16. The apparatus of claim 15, wherein the angle formed by the
third cross section segment and the first surface is an acute
angle.
17. The apparatus of claim 16, wherein the angle formed by the
third cross section segment and the first surface is approximately
15 degrees.
18. The apparatus of claim 16, wherein the first surface of the
heat source is substantially perpendicular to the first surface of
the heat dissipator.
19. The apparatus of claim 15, wherein the angularly corrugated
member is compressible in a direction substantially perpendicular
to the first surface of the heat source, thereby decreasing the
angle formed between the first cross section segment and the first
surface of the heat source.
20. The apparatus of claim 15, wherein the angularly corrugated
member forms a plurality of channels open to the first surface of
the heat dissipator and a plurality of channels open to the first
surface of the heat source.
21. The apparatus of claim 20, wherein at least some of the
channels include a thermal interface material selected from the
group comprising thermal grease.
22. The apparatus of claim 15, wherein the angularly corrugated
member is formed of beryllium copper.
23. The apparatus of claim 15 wherein the first cross section
segment and the second cross section segment are substantially the
same length.
24. The apparatus of claim 15 wherein the first cross section
segment is bonded to the first surface of the heat source and the
second cross sectional segment is bonded to the heat
dissipator.
25. The apparatus of claim 24 wherein the first cross section
segment is soldered to the first surface of the heat source and the
second cross section segment is soldered to the first surface of
the heat dissipator.
26. The apparatus of claim 15, further comprising: a first
thermally conductive plate disposed between the first surface of
the heat source and the first cross section segment; a second
thermally conductive plate, disposed between the first surface of
the heat dissipator and the second cross section segment; and
wherein the first thermally conductive plate is coupled to the
first cross section segment, and the second thermally conductive
plate is coupled to the second cross section segment.
27. A method of assembling a heat transfer device, comprising the
steps of: corrugating a thermally conductive member to produce a
contiguous periodically repeating cross section; coupling a first
conductive plate to a first side of the corrugated thermally
conductive member; and coupling a second conductive plate to a
second side of the corrugated thermally conductive member.
28. The method of claim 27, wherein the step of corrugating the
thermally conductive member comprises the steps of: repeatedly
bending the thermally conductive member to form a first plurality
of channels on a first side of the thermally conductive member and
a second plurality of channels on a second side of the thermally
conductive member.

INFORMATION SHOWN:
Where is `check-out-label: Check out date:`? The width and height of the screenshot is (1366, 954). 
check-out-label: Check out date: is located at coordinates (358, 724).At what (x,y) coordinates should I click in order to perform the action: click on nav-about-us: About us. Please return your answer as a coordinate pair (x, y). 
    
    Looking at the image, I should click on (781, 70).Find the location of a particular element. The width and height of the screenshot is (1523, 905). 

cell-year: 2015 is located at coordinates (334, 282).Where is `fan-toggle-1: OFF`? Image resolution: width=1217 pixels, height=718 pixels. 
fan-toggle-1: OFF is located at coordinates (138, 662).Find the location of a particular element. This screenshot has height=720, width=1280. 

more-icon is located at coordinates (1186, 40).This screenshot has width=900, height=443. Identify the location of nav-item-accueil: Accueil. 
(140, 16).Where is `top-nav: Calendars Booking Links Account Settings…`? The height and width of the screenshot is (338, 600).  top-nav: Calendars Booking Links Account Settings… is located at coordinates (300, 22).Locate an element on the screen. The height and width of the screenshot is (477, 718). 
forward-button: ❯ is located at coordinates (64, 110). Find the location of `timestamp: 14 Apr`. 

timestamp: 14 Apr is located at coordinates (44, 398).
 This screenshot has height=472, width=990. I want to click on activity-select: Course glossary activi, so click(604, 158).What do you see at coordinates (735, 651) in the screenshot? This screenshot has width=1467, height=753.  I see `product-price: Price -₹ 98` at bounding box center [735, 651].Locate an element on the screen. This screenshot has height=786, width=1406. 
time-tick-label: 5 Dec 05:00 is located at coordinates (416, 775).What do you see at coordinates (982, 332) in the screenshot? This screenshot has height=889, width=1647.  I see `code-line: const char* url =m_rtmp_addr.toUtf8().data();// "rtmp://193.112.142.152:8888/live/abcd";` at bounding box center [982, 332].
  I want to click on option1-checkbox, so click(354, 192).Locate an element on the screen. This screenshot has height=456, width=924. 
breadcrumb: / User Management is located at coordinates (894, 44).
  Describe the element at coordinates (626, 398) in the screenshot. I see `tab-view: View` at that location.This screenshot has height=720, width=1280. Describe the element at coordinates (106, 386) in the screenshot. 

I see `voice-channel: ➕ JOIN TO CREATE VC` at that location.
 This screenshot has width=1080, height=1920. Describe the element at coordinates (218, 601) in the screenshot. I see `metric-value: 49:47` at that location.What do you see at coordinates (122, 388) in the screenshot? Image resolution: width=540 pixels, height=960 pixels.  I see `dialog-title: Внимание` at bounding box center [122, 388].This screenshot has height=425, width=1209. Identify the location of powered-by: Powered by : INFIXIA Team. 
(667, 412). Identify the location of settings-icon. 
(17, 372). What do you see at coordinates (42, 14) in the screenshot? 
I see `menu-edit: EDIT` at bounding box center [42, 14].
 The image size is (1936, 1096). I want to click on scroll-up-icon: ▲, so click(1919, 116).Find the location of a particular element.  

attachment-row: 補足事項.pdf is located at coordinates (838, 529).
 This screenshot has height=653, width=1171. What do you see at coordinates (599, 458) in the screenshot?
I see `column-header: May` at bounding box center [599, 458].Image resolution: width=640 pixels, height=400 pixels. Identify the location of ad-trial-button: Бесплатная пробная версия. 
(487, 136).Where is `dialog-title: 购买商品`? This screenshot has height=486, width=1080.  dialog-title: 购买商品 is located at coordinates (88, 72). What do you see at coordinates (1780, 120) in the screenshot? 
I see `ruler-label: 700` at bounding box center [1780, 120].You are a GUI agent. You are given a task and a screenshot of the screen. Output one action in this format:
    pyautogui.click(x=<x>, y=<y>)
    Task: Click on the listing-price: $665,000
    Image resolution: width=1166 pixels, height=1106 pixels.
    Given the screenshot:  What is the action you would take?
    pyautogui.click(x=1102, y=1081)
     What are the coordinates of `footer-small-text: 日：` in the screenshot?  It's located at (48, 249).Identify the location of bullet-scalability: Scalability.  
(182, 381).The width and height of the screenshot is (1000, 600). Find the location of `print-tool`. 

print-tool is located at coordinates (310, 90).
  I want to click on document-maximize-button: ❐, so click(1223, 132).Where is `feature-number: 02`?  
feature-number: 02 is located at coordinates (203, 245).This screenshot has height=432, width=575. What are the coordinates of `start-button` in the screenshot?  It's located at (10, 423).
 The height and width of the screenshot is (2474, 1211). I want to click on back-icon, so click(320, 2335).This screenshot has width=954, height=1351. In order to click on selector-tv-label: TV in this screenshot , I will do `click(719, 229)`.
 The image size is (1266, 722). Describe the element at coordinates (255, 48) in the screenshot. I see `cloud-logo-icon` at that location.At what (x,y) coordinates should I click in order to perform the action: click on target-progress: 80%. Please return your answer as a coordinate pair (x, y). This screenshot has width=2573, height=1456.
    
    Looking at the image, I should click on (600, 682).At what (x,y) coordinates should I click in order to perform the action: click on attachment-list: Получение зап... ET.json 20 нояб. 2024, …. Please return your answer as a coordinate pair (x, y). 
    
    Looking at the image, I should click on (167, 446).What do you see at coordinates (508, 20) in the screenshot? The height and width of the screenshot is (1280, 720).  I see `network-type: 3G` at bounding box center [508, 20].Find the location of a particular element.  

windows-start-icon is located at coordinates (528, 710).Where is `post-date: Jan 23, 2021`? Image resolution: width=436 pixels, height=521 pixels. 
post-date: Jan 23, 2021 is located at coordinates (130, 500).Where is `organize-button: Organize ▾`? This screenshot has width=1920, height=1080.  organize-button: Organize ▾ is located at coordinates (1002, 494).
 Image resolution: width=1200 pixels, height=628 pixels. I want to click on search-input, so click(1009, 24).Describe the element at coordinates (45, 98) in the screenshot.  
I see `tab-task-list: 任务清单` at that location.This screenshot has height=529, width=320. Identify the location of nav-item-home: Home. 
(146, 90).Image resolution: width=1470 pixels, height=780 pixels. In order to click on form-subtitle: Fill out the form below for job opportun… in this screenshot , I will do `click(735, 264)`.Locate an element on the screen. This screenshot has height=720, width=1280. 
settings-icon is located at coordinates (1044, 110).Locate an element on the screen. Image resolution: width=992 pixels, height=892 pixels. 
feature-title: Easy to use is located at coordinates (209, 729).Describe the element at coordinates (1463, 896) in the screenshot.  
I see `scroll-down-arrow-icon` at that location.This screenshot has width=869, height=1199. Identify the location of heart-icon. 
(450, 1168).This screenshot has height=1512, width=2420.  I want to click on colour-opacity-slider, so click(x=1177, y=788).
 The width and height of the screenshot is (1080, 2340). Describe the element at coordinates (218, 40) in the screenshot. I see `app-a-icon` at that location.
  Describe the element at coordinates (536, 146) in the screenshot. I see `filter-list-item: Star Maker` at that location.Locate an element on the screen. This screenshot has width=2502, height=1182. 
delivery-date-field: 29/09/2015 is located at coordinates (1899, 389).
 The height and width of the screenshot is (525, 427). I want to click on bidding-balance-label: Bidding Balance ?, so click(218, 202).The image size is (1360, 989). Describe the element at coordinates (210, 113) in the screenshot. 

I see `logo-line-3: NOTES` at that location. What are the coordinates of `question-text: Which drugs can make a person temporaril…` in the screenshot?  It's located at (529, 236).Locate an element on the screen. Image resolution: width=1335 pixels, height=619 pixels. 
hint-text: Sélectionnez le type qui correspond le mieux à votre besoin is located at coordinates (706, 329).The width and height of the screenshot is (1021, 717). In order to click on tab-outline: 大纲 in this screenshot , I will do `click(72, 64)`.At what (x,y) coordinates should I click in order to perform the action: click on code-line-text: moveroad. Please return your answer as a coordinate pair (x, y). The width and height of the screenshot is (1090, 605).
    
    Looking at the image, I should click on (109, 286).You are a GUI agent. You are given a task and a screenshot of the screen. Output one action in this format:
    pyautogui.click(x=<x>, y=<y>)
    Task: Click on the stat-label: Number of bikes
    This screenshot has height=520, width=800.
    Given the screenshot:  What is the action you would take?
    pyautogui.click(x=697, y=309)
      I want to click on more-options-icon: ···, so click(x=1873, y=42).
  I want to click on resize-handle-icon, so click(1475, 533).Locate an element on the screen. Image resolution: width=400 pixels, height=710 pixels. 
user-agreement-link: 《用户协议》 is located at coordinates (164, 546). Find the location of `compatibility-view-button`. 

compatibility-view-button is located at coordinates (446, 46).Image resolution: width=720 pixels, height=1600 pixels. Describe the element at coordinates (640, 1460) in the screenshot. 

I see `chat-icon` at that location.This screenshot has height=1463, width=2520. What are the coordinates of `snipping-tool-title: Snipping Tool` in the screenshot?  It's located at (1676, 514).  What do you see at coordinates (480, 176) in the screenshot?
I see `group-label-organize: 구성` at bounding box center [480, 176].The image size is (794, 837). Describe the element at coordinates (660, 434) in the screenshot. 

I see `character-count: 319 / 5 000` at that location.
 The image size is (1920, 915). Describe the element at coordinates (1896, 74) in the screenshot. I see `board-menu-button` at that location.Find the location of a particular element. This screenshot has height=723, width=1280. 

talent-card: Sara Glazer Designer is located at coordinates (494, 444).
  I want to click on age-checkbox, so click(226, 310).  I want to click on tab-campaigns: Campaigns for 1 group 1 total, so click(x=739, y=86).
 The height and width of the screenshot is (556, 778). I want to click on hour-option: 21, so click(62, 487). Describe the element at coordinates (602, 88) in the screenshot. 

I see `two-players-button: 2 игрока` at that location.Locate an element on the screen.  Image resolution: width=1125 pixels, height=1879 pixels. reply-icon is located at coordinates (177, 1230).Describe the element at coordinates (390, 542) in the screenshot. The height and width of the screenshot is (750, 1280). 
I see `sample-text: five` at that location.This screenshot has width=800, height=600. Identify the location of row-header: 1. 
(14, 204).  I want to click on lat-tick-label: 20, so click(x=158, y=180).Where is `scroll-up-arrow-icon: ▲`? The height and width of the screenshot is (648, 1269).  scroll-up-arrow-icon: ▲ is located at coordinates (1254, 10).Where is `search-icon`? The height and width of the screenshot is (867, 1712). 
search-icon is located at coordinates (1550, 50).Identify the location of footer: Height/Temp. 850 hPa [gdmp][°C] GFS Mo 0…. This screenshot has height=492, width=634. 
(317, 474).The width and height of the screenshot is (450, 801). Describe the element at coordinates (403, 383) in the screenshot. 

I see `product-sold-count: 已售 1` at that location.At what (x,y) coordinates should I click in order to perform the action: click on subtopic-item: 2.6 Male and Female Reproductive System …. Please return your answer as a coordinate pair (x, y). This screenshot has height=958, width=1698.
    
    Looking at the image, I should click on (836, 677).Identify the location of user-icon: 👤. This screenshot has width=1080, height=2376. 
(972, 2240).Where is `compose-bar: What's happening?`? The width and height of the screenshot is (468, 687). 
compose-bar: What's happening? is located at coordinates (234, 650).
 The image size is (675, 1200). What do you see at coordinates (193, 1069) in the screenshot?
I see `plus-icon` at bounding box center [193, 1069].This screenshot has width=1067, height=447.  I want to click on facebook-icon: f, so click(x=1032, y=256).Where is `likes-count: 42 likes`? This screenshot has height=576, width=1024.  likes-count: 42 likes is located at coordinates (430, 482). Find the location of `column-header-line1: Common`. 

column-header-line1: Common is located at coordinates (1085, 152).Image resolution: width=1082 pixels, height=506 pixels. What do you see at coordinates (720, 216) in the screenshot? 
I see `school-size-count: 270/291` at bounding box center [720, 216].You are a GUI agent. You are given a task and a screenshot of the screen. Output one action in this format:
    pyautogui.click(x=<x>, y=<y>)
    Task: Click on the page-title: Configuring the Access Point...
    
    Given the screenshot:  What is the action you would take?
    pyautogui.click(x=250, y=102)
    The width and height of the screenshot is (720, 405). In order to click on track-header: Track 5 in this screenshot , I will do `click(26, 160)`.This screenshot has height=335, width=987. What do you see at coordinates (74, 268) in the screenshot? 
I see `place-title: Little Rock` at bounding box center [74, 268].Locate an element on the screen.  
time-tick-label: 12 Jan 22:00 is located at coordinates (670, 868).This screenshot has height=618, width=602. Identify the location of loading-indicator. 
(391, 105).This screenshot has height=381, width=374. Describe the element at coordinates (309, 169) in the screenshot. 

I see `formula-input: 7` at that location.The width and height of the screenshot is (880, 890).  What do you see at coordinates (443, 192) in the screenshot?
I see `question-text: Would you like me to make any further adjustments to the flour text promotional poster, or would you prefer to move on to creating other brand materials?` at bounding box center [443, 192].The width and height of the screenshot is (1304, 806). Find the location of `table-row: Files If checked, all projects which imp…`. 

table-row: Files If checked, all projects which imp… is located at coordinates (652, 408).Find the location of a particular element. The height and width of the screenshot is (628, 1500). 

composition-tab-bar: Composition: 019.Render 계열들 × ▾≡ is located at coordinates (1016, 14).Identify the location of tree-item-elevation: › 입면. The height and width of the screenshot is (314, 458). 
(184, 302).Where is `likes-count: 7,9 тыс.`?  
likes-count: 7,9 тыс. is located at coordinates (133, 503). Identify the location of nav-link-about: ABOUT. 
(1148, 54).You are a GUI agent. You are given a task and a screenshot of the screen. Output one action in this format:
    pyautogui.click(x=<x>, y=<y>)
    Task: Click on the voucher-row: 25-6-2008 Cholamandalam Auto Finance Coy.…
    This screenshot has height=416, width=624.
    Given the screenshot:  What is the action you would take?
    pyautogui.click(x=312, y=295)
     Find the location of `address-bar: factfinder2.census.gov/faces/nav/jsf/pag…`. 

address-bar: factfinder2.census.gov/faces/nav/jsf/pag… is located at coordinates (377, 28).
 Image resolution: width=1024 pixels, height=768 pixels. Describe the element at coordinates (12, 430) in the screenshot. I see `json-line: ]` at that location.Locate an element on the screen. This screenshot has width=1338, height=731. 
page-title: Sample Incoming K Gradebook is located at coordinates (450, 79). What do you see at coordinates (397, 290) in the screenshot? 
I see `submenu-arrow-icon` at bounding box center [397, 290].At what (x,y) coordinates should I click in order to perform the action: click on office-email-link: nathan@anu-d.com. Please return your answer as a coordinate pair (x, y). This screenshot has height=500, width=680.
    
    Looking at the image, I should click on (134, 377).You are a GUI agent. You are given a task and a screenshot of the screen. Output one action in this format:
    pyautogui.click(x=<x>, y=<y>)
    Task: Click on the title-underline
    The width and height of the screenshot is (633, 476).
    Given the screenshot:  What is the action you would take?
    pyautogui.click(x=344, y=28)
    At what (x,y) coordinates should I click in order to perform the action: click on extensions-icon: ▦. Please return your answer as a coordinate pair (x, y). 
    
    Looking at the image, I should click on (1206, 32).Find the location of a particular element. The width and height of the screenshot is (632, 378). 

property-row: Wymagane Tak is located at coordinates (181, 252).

EXERCISE INSTRUCTIONS:
A) In the patent claims, which claims refer directly back to claim 15? Give their numbers.
B) Reproduce the part of the patent claims that opens with the words "20. The apparatus" and closes with "same length.".
C) According to claim 17 of the patent claims, about how large is the angle formed by the third cross section segment and the first surface?
Work from the patent claims alone, not from the listing.

SOLUTIONS IN ORDER:
A) 16, 19, 20, 22, 23, 24, 26

B)
20. The apparatus of claim 15, wherein the angularly corrugated
member forms a plurality of channels open to the first surface of
the heat dissipator and a plurality of channels open to the first
surface of the heat source.
21. The apparatus of claim 20, wherein at least some of the
channels include a thermal interface material selected from the
group comprising thermal grease.
22. The apparatus of claim 15, wherein the angularly corrugated
member is formed of beryllium copper.
23. The apparatus of claim 15 wherein the first cross section
segment and the second cross section segment are substantially the
same length.

C) Approximately 15 degrees.